** Start of Material shown **

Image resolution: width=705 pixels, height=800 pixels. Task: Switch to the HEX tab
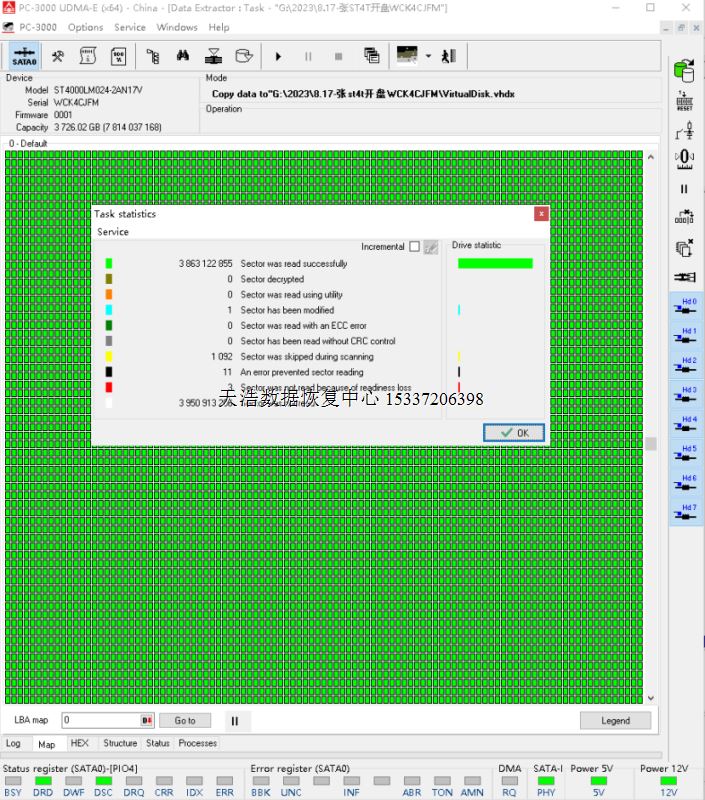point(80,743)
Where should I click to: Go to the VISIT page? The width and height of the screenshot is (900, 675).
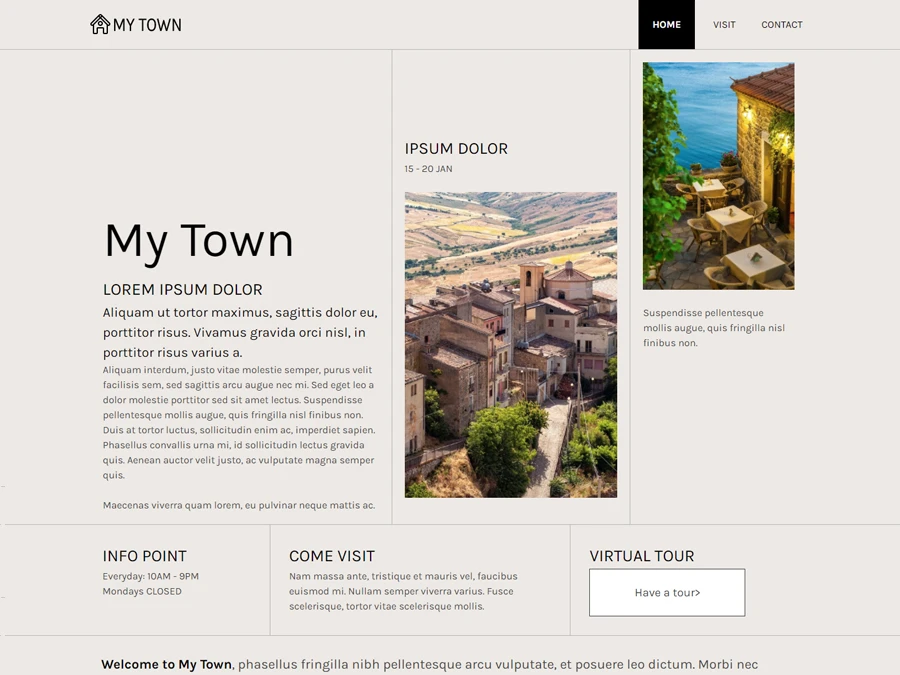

** End of Material shown **
** Start of Material shown **

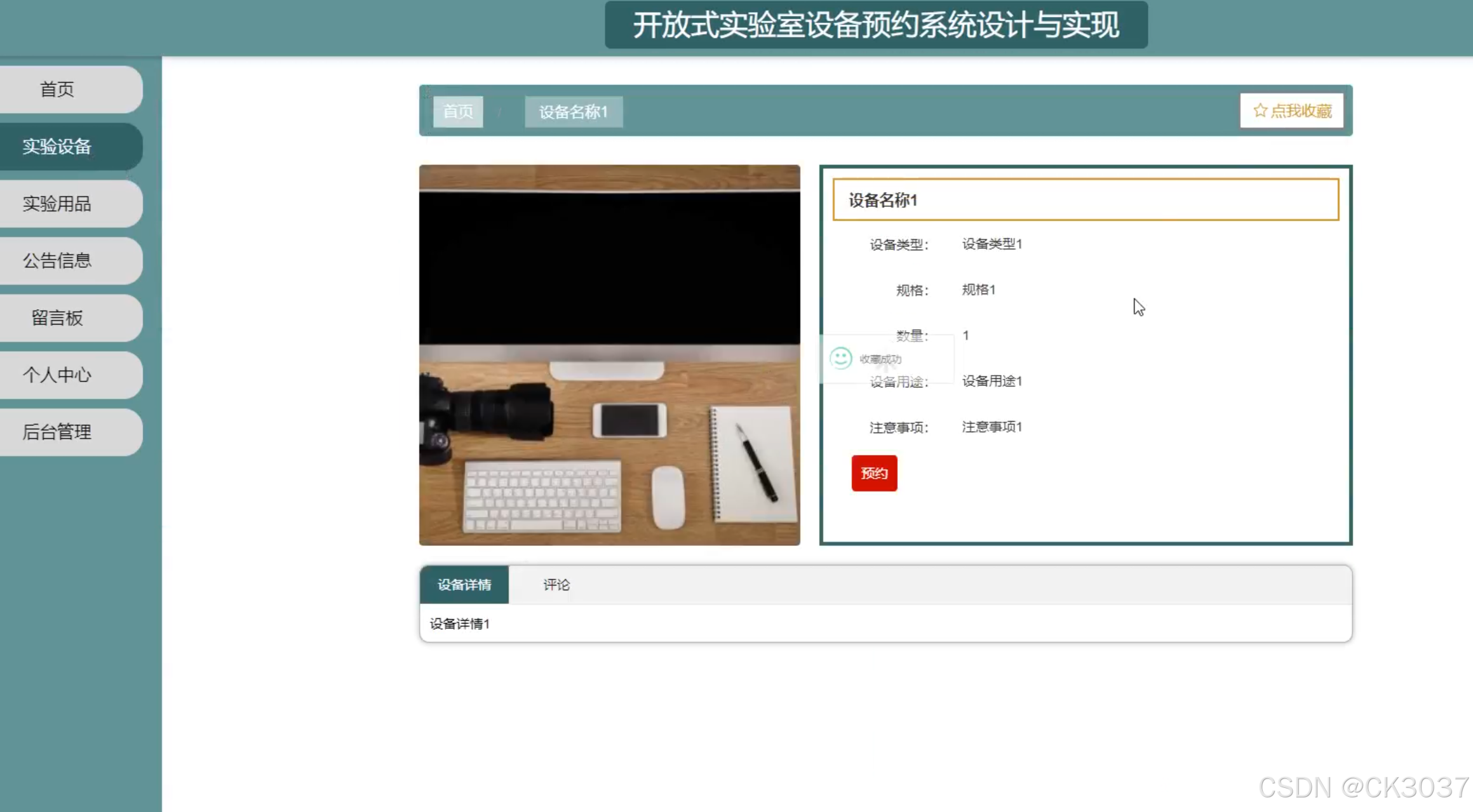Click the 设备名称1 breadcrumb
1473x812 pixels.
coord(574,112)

** End of Material shown **

## Problem to solve
Swap "screenshot" for "image" in the material from the line with "Image resolution: width=705" up to and including the line with "Where should I". Leave everything else unchanged, return only those lines, and leave out the pictures.

## The output
Image resolution: width=705 pixels, height=800 pixels. Task: Switch to the HEX tab
point(80,743)
Where should I click to: Go to the VISIT page? The width and height of the image is (900, 675).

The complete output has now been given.